*Element and text position data:*
________

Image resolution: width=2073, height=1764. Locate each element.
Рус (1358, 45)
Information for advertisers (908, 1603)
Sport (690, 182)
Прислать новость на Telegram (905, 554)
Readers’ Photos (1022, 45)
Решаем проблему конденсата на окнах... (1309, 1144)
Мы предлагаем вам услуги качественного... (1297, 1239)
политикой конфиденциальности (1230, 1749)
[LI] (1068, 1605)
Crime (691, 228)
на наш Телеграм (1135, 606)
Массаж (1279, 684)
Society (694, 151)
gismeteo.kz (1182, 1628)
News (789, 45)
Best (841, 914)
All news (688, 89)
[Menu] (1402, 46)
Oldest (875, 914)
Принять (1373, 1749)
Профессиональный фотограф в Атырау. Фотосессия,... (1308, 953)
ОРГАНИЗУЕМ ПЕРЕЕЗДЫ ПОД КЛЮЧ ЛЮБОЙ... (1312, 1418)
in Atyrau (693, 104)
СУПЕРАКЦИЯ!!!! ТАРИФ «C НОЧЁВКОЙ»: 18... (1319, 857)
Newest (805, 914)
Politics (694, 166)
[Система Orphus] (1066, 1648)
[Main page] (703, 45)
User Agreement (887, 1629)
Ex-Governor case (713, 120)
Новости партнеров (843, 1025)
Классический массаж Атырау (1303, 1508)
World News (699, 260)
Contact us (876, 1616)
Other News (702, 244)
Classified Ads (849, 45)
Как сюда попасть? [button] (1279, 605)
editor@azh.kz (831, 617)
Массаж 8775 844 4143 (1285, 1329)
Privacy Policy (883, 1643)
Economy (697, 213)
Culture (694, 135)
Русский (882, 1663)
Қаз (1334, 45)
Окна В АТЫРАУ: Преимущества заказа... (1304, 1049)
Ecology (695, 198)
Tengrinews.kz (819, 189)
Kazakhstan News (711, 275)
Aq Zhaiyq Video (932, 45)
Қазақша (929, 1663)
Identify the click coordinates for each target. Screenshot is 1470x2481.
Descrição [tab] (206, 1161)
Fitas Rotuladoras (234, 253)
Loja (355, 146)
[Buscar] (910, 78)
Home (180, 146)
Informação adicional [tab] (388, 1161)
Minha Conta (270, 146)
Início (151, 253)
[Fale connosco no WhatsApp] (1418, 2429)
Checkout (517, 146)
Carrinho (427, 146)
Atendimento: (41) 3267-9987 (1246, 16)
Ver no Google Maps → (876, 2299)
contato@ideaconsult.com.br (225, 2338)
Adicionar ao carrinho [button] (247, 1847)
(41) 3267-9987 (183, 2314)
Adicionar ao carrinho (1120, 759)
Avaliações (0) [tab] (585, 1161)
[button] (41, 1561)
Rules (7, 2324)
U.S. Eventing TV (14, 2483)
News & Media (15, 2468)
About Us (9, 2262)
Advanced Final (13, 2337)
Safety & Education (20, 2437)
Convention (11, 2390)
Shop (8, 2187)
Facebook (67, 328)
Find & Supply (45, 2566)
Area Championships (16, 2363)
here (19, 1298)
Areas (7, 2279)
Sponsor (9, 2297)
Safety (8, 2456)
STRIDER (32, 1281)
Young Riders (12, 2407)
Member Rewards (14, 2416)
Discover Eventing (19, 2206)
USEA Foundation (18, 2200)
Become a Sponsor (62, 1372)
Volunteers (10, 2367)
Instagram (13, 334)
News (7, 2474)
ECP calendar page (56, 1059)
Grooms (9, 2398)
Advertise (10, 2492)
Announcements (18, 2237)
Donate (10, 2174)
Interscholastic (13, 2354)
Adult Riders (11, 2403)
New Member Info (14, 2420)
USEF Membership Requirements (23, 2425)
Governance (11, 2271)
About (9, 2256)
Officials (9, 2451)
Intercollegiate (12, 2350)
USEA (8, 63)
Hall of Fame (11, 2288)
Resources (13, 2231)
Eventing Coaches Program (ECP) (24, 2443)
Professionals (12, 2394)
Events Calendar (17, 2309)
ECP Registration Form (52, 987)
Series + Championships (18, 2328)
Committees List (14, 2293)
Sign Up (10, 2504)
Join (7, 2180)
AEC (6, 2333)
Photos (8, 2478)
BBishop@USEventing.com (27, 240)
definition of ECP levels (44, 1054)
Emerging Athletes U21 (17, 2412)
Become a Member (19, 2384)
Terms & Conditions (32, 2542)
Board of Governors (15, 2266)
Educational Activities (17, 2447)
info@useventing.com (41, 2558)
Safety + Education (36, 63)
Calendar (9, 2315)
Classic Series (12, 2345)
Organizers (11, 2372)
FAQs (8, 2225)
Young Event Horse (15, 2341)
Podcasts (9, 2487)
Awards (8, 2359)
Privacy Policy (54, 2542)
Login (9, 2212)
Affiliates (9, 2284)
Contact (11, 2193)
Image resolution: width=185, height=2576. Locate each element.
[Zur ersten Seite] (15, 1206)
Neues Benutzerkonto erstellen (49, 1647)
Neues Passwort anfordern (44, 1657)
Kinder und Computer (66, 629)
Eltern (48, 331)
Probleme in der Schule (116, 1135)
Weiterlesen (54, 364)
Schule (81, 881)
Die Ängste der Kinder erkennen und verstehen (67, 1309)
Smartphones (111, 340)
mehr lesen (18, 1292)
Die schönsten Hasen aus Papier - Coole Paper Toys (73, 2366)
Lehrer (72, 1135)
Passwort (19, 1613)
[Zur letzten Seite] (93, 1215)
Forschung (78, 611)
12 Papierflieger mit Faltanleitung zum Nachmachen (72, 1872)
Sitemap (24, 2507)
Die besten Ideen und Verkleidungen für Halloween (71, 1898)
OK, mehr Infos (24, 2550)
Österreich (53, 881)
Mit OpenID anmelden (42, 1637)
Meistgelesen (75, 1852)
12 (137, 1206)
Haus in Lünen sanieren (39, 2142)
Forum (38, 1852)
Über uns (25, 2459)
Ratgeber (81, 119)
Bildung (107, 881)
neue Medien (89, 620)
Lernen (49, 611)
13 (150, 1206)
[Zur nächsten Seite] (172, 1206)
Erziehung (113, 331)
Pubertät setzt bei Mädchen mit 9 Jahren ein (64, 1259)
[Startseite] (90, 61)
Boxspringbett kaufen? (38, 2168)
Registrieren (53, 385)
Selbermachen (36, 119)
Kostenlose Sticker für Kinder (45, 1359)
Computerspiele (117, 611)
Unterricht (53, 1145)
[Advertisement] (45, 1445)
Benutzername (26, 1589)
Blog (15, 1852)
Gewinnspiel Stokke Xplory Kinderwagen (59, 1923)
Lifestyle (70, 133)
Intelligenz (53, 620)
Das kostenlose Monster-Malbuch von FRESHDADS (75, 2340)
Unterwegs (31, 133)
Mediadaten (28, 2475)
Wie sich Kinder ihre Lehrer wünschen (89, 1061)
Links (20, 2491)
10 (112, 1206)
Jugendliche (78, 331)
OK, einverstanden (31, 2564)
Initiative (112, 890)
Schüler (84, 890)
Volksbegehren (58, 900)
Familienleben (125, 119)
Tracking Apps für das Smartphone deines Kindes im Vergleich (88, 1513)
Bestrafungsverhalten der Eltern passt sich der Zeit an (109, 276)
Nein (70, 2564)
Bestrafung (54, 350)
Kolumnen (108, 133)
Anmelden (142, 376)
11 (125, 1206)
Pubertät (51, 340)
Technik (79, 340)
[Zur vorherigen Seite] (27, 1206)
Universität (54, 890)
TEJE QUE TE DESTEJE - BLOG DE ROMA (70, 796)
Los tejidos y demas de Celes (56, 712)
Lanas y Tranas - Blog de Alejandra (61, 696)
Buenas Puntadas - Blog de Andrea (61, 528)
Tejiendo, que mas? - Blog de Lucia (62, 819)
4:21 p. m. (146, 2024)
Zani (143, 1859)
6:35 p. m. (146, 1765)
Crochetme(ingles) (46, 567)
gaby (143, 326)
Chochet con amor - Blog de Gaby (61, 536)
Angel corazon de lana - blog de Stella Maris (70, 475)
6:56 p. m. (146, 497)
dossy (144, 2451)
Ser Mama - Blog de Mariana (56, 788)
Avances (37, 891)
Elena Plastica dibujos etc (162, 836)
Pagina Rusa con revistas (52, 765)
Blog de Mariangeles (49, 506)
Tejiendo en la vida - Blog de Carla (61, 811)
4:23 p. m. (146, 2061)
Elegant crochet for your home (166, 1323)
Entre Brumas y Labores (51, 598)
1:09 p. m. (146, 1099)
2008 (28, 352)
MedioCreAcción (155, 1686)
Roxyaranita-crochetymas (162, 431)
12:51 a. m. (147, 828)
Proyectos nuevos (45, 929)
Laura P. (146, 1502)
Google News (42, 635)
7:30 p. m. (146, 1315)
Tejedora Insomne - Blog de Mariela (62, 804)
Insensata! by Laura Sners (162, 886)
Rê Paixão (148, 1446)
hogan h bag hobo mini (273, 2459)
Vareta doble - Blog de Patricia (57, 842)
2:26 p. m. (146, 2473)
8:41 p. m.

________

*PROMPT:*
Collect every row above that contains the word "resolution", with letter case counting, and copy each one in full.

*PROBLEM SOLUTION:*
Image resolution: width=2073, height=1764. Locate each element.
Image resolution: width=185, height=2576. Locate each element.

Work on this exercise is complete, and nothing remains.